There was a Seeking Alpha article about a few dividend stocks that the author posits can be held forever. Investing magazines have had cover stories about funds to hold forever for as long as there have been investing magazines. The concept is fascinating; it would be great to buy six or eight or ten stocks, funds or a combo of the two and never have to make a selection again. People who are still accumulating could just buy in proportionally every month and of course the buying could be automated so the investor wouldn't have to do anything. Seriously, such a holy grail would solve a lot of problems for people.

If I were constructing such a portfolio, I might include client holdings Johnson & Johnson (NYSE:JNJ) and Philip Morris International (NYSE:PM) for domestic exposure; for developed foreign I might go with Global X Norway (NYSEARCA:NORW) and iShares New Zealand (NYSEARCA:ENZL); for emerging markets maybe iShares Chile (NYSEARCA:ECH), which a few clients own (I have a few shares too) and something covering Africa one way or another. I might include a couple of themes like water and infrastructure to tap into the ascending middle class. And I think a gold ETF would be important too.

For fixed income, I think some sort of global inflation protected ETF, maybe the new Australian Debt ETF from WisdomTree that will be converting soon from its New Zealand dollar ETF, one of the few closed-end funds that uses very little leverage and tends to be very boring (there are a few of these), and maybe then round it out with some sort of absolute return product that usually looks like a bond fund but avoids interest rate risk. That is 13 holdings.

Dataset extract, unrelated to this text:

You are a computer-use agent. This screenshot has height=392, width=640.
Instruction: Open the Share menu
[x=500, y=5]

You might think the above could be the bones of a pretty good idea or you might think that it stinks, but either way there are flaws to the mix and the concept. I think the above covers a lot of ground but misses a lot of countries and themes. As much as I believe in the long term prospects of the above, there are many other investment ideas I believe in just as much. Along the thematic line, I think water and infrastructure will continue to be very important for portfolios, but of course agriculture, fishing and cement could be far more important. Norway and New Zealand are great, but Canada, Israel and Australia could be orders of magnitude more important over the next 10 years. What about oil sands, coal and China? I can't stand solar as an investment theme, but maybe one day the solar crowd will be right in a meaningful way.

The other big conceptual flaw is that nothing can be counted on to stay the same forever. If things did stay the same, then American Twine would still be a Dow stock. A little more realistically, think about all the various themes that have come and gone in your investing lifetime. Ten years from now, a lot of themes we think of as being important today will have disappeared or at least become far less important investment themes. As an example: In the 1950s there was a mania or bubble involving TV manufacturers. We still buy TVs, but this is no sort of theme.

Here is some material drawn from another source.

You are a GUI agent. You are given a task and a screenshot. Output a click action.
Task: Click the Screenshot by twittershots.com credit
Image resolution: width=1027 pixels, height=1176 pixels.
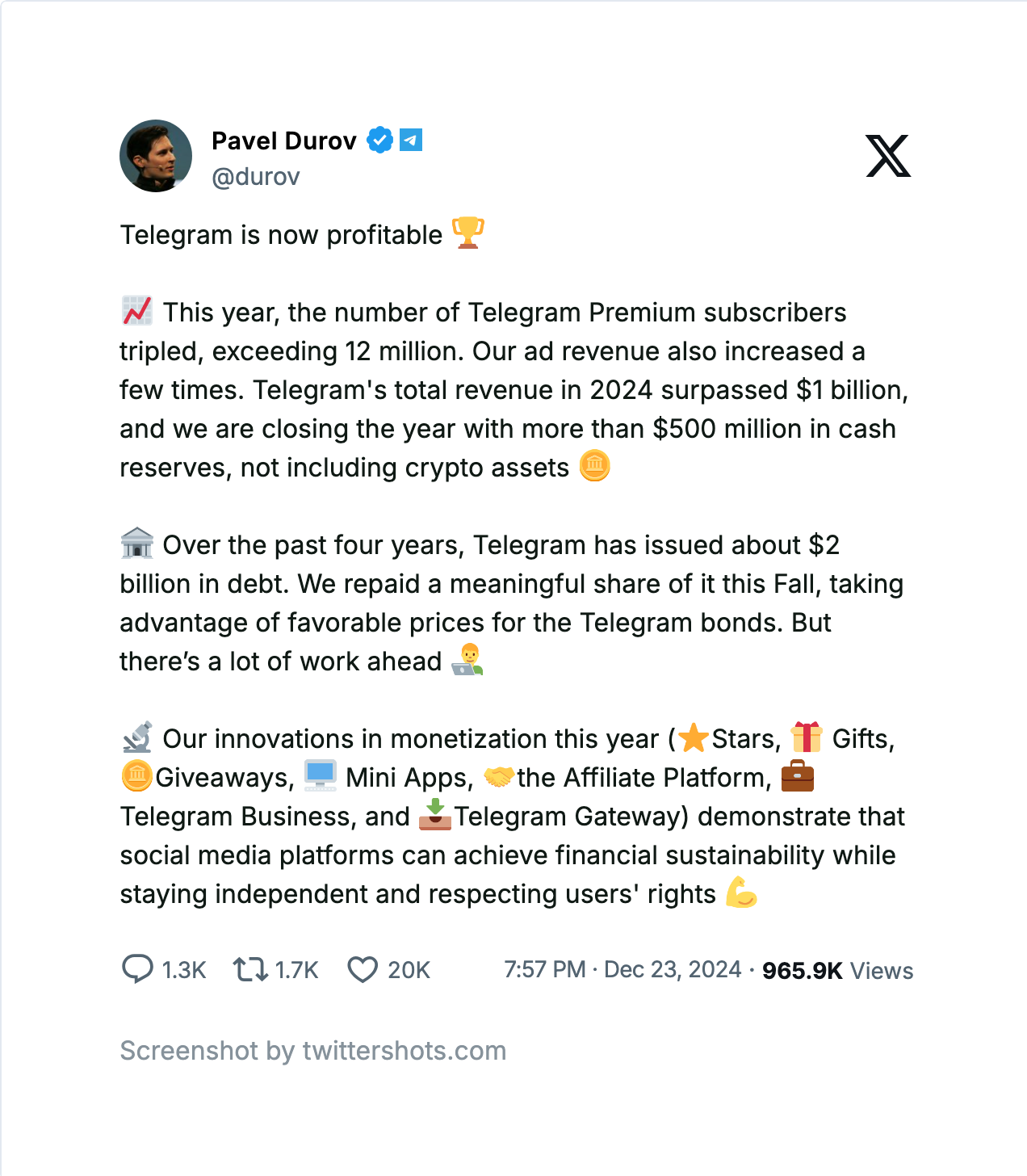click(x=313, y=1050)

If somehow three years from now, desalination can be done for close to nothing, and somehow transporting desalinated water can be done for nothing, then there is probably no longer an investment theme there. I'm pretty sure that neither can happen by 2014, but it is a simple path to radically different prospects for the theme.

As for individual stocks, I am quite certain companies like Polaroid and Digital Equipment were "hold forever" names. The two individual stocks above are probably "hold forever" names now, but that does not mean that holders don't have to be on the lookout for any meaningful changes.

What about actively managed mutual funds? Peter Lynch retired. Bill Miller could seemingly do no wrong forever and now I wonder if he's just someone who has not learned from his mistakes (per Morningstar, it had 22% in financial services as of its last reporting date).

A forever portfolio would be great, but I don't think it is practical.